Brief
Print the whole listing, keeping every line exactly as given.

Information
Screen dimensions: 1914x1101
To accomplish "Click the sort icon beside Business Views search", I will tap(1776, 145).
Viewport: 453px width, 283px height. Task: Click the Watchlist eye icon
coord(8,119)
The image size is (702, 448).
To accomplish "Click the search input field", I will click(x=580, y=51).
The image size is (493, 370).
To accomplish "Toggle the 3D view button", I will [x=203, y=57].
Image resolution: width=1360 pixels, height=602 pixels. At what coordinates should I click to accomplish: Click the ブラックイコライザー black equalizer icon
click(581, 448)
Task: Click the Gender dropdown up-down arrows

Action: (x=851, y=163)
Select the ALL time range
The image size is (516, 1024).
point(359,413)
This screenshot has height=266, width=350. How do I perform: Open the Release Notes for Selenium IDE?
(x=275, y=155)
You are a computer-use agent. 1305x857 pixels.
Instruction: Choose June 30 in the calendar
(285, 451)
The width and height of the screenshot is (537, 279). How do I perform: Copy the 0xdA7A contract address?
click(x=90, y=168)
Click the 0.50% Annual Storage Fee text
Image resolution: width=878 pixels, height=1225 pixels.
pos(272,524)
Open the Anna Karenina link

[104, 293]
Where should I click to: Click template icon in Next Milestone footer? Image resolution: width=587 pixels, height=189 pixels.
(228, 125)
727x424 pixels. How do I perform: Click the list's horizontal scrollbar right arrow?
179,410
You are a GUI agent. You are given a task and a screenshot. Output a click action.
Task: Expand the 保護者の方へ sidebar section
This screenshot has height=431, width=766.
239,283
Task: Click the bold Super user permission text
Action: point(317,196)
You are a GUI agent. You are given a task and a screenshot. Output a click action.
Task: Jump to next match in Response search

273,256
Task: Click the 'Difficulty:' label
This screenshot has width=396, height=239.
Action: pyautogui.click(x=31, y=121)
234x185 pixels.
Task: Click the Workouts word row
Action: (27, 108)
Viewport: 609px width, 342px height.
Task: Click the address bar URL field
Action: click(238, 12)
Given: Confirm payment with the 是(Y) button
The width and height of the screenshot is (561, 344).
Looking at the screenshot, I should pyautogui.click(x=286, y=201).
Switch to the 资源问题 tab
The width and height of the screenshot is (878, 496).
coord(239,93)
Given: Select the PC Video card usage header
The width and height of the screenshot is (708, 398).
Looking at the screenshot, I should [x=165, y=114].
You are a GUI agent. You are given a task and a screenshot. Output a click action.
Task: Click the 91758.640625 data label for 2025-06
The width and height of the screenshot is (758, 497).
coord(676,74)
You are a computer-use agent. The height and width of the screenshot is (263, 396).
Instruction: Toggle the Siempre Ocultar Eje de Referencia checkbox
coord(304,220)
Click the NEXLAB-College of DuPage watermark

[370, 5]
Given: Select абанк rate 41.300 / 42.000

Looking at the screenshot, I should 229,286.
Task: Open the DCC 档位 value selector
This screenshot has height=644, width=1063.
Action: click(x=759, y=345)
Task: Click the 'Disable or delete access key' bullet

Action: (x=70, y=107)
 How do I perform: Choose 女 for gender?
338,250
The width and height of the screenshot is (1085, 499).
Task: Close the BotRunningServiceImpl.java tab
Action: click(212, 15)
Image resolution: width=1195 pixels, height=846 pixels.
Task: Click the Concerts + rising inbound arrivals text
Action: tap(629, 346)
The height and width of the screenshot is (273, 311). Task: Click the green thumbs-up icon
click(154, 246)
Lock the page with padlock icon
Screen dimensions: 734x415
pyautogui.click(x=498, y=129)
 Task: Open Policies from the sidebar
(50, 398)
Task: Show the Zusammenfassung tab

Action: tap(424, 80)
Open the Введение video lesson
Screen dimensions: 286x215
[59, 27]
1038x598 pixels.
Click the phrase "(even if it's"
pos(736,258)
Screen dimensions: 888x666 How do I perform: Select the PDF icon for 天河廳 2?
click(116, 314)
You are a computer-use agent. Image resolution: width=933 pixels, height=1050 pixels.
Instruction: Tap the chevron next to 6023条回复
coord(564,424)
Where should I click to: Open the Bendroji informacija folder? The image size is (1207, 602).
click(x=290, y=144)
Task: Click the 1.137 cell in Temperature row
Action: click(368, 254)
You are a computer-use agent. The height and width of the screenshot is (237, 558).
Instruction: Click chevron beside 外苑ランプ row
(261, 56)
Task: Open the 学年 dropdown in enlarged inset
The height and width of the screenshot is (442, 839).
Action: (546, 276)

Response
Screen dimensions: 1914x1101
To accomplish "Click the sort icon beside Business Views search", I will tap(1776, 145).
Viewport: 453px width, 283px height. Task: Click the Watchlist eye icon
coord(8,119)
The image size is (702, 448).
To accomplish "Click the search input field", I will click(x=580, y=51).
The image size is (493, 370).
To accomplish "Toggle the 3D view button", I will [x=203, y=57].
Image resolution: width=1360 pixels, height=602 pixels. At what coordinates should I click to accomplish: Click the ブラックイコライザー black equalizer icon
click(581, 448)
Task: Click the Gender dropdown up-down arrows

Action: (x=851, y=163)
Select the ALL time range
The image size is (516, 1024).
point(359,413)
This screenshot has height=266, width=350. How do I perform: Open the Release Notes for Selenium IDE?
(x=275, y=155)
You are a computer-use agent. 1305x857 pixels.
Instruction: Choose June 30 in the calendar
(285, 451)
The width and height of the screenshot is (537, 279). How do I perform: Copy the 0xdA7A contract address?
click(x=90, y=168)
Click the 0.50% Annual Storage Fee text
Image resolution: width=878 pixels, height=1225 pixels.
pos(272,524)
Open the Anna Karenina link

[104, 293]
Where should I click to: Click template icon in Next Milestone footer? Image resolution: width=587 pixels, height=189 pixels.
(228, 125)
727x424 pixels. How do I perform: Click the list's horizontal scrollbar right arrow?
179,410
You are a GUI agent. You are given a task and a screenshot. Output a click action.
Task: Expand the 保護者の方へ sidebar section
This screenshot has height=431, width=766.
239,283
Task: Click the bold Super user permission text
Action: point(317,196)
You are a GUI agent. You are given a task and a screenshot. Output a click action.
Task: Jump to next match in Response search

273,256
Task: Click the 'Difficulty:' label
This screenshot has width=396, height=239.
Action: pyautogui.click(x=31, y=121)
234x185 pixels.
Task: Click the Workouts word row
Action: (27, 108)
Viewport: 609px width, 342px height.
Task: Click the address bar URL field
Action: click(238, 12)
Given: Confirm payment with the 是(Y) button
The width and height of the screenshot is (561, 344).
Looking at the screenshot, I should pyautogui.click(x=286, y=201).
Switch to the 资源问题 tab
The width and height of the screenshot is (878, 496).
coord(239,93)
Given: Select the PC Video card usage header
The width and height of the screenshot is (708, 398).
Looking at the screenshot, I should [x=165, y=114].
You are a GUI agent. You are given a task and a screenshot. Output a click action.
Task: Click the 91758.640625 data label for 2025-06
The width and height of the screenshot is (758, 497).
coord(676,74)
You are a computer-use agent. The height and width of the screenshot is (263, 396).
Instruction: Toggle the Siempre Ocultar Eje de Referencia checkbox
coord(304,220)
Click the NEXLAB-College of DuPage watermark

[370, 5]
Given: Select абанк rate 41.300 / 42.000

Looking at the screenshot, I should 229,286.
Task: Open the DCC 档位 value selector
This screenshot has height=644, width=1063.
Action: click(x=759, y=345)
Task: Click the 'Disable or delete access key' bullet

Action: (x=70, y=107)
 How do I perform: Choose 女 for gender?
338,250
The width and height of the screenshot is (1085, 499).
Task: Close the BotRunningServiceImpl.java tab
Action: click(212, 15)
Image resolution: width=1195 pixels, height=846 pixels.
Task: Click the Concerts + rising inbound arrivals text
Action: tap(629, 346)
The height and width of the screenshot is (273, 311). Task: Click the green thumbs-up icon
click(154, 246)
Lock the page with padlock icon
Screen dimensions: 734x415
pyautogui.click(x=498, y=129)
 Task: Open Policies from the sidebar
(50, 398)
Task: Show the Zusammenfassung tab

Action: tap(424, 80)
Open the Введение video lesson
Screen dimensions: 286x215
[59, 27]
1038x598 pixels.
Click the phrase "(even if it's"
pos(736,258)
Screen dimensions: 888x666 How do I perform: Select the PDF icon for 天河廳 2?
click(116, 314)
You are a computer-use agent. Image resolution: width=933 pixels, height=1050 pixels.
Instruction: Tap the chevron next to 6023条回复
coord(564,424)
Where should I click to: Open the Bendroji informacija folder? The image size is (1207, 602).
click(x=290, y=144)
Task: Click the 1.137 cell in Temperature row
Action: click(368, 254)
You are a computer-use agent. The height and width of the screenshot is (237, 558).
Instruction: Click chevron beside 外苑ランプ row
(261, 56)
Task: Open the 学年 dropdown in enlarged inset
The height and width of the screenshot is (442, 839).
Action: (546, 276)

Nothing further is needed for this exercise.